Amazon’s public preview of Lex, the natural language processing (NLP) platform used by the Amazon Alexa digital assistant, made a splash at AWS re:Invent. With it, developers can create mobile apps, Internet of Things (IoT) devices, and chatbots that connect to Lex services, expanding Amazon’s NLP footprint beyond its own products, such as Amazon Echo. If you’re familiar with programming Alexa for the Echo, you can build apps now and easily port them to Lex at the official launch.
The Lex natural language processor can convert both written and spoken human language into meaningful, guided interactions. Lex captures a user’s text or speech and compares it to sample data stored on Amazon, looking to identity key words. For instance, if I wanted to order a pizza, I may say, “I want to order a pizza,” or, “Order me a pizza.” Each request is different, and Lex requires me, the user, to provide enough sample questions so that it can recognize the request.
If it’s missing any information – such as which toppings I want – Lex can prompt me further by sending text or voice queries. Once it has everything it needs, it can act on the request by invoking Lambda services. Amazon fittingly refers to this as “fulfillment.” Once Lambda fulfills the request, Lex sends an appropriate response to the client.
The Lex API is REST-based, so it’s easy to use. It has two actions – PostContent and PostText – so the same bot logic on the Amazon side can be used to deliver text-driven or voice-driven interfaces, interchangeably. But Lex doesn’t do it all for you, and there are some limitations that can make it frustrating.
How Lex parses natural language
When a user interacts with Lex, Lex is gathering data from the user, which Amazon refers to as “slots.” For instance, if I want to watch a specific movie, I’ll say, ”Play the movie Batman.” Lex stores a collection of the movies I want to watch into the Lex Console. In this case, I need Lex to understand that I want to watch the movie Batman.
As mentioned, Lex is missing some information, it can prompt for more. In my movie example, say I have multiple televisions in my house. When I say, “Play the movie Batman.” Lex can ask, “What room do you want to play the movie in?” This allows Lex to be more conversational, allowing a user to ask Lex to take user requests in multiple ways.
While this approach works out well for simple tasks like ordering a pizza, however – because there are a limited number of sizes, crusts, and toppings I can have – it’s less successful when I have a few hundred movies to choose from. I’d need to enter each movie into a slot. So if you’re thinking about using Alexa to order from a product catalog or use dynamically changing data, Lex can’t do that effectively yet.
This is where utterances come in
Utterances are important because they give Lex an understanding of how a user may ask questions. The more utterances you have for an action, the better Lex can respond. For example, I may say, “Play a movie for me,” or be more specific and say, ”Play the movie Hunt for Red October in the living room.”

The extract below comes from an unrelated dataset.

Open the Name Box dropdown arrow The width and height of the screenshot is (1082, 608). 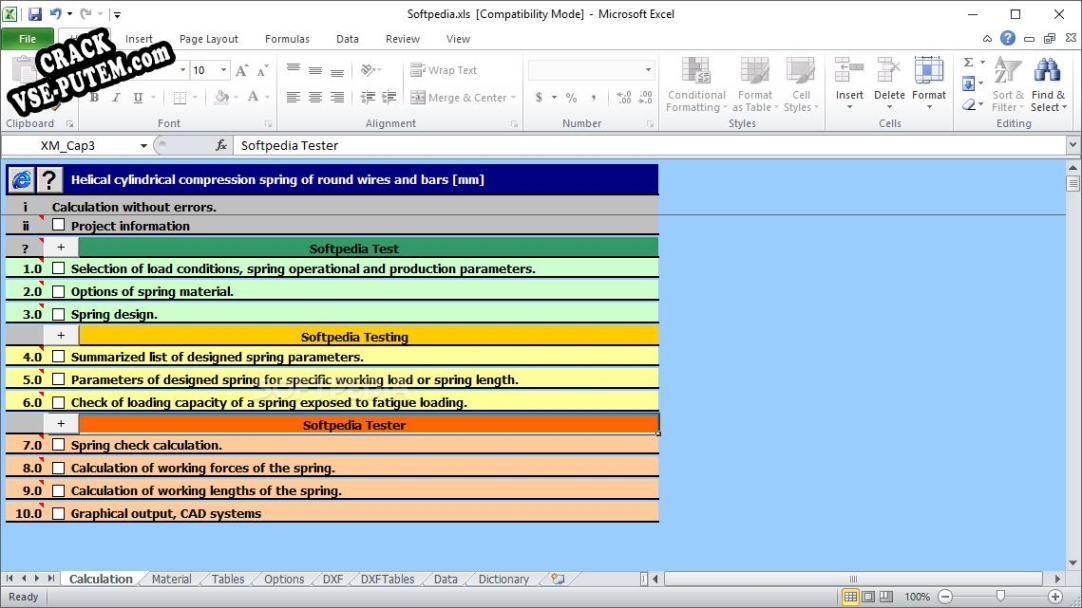coord(144,146)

Conversely, my son may say, “Can you play me a video?” My son and I both want to do the same thing, but Lex needs to be trained to understand that. This means I need to program some sample phrases into Lex to help Lex understand, known as “utterances.” The differences between specific phrases and ones that need more information must be added into Lex Console to help Lex understand all the permutations of a command.
Finally, Lex needs to connect to something useful, and Lex’s entry point to backend services is Lambda. Amazon provides a slew of backend services for which Lambda provides the integration logic, as well as providing connectivity to third-party and enterprise services. In the pizza example, orders can be stored in DynamoDB or sent to an order delivery web service. In my movie example, Lex might communicate directly to an exposed web service. Still, this design has its limitations.
While Lex is a great tool, it still takes work to get it connected to your apps. Lex would benefit greatly from the ability to create dynamic slots by storing slot data in DynamoDB. And as with a web or mobile user experience, it’s important to think about how users will engage with your bot and how they will ask it to do things. With the growing popularity of the Amazon Echo and voice-driven bots, it’ll be interesting to see where this technology goes.